Went for $261 + $5 s/h. Calculated to be worth $274.....however there are some stones in the jewelry that are included in that weight.

http://cgi.ebay.com/14K-LOT-SCRAP-WEARABLE-GOLD_W0QQitemZ270463757315QQcmdZViewItemQQptZCoins_Bullion?hash=item3ef8e56c03&_trksid=p3286.c0.m14#ht_500wt_1125

Sold for $1135 ...worth $1107

I just can't see anything being sold for less than melt...there are too many people who are willing to bid things up past their melt value.

Plus the uncertainty of buying gold without being able to check it yourself....



CR2008 said:


> LaurenceOs said:
> 
> 
> 
> Is it a waste of time or what?
> 
> There's always loads and loads of it on there and its always supprisingly cheap.
> 
> 
> 
> 
> I would not say so... a few times I was able to pay 50-60% melt on ebay... not to common though. 90%+ of auctions will be more 75% melt and to many even above melt for damaged solid gold jewelry... crazy. Either way IMHO, ebay is worth a look, it feels good to win an auction and pay 1/2 melt.
Click to expand...


----------



## dogger brian

look out for spelling misprints this one went cheep if it was 9ct gold
http://cgi.ebay.co.uk/ws/eBayISAPI.dll?ViewItem&item=200390845583&category=97665


----------



## Buzz

There are also plenty of speculators who are prepared to gamble with the price of Gold.

If you listen to the background noise, there's plenty of push for $1200 - $1300 oz by the end of the year.

The guys paying over melt prices for their scrap are just gambling that the price will go up.
Even if it doesn't reach $1200, i can't see it falling by much from where it is now so they have a fairly
safe bet.

Given a choice, i know what i would rather have hidden under my floorboards! 

Regards
Buzz


----------



## metatp

Fournines said:


> I just can't see anything being sold for less than melt...there are too many people who are willing to bid things up past their melt value.

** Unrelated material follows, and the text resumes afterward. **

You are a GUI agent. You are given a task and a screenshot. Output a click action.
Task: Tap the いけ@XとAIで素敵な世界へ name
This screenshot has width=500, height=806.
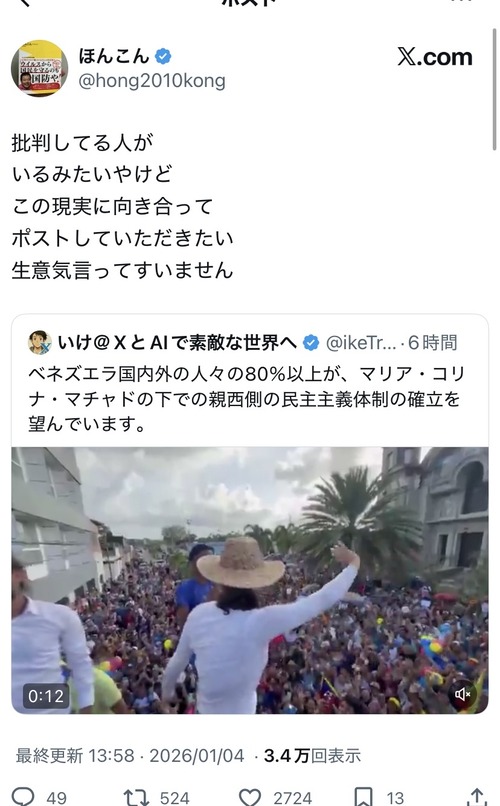(177, 342)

If some is paying over spot for scrap gold, why not buy something nicer. I have been buying my wife some gold rings, and I pay just over or just under spot for the gold. Now it is not just scrap, but a nice ring too. Doesn't seem to work for earrings. They go much higher.

Tom


----------



## DRP270

Hope it is OK to dredge up an old thread for my first post.

I have been doing this lately and it is the same as you describe; some items go for 100% or more of gold (when including shipping costs) but most are right at 95%. There is a buyer there that must be making 3,000 posts a month and is usually bidding 95% although sometimes wins at a lower rate. I can only guess this is a refiner just looking to get gold to fill the current demand. I usually bid up to 90% and have got a few items but in all my following it is rare for something to go below 90% and it is usually not much below that when it does. I have never seen anything go for 50-80% unless it was a suspect item but I do not track too many suspect items.


----------



## markqf1

It's all a matter of $.
If you can make two or three percent in 30 days, it could be real profitable over time.

Mark


----------



## qst42know

When you look at these auctions you see what they are made of (10k-14k gold). Others may see what they are made into (locket, ring, chain, etc.).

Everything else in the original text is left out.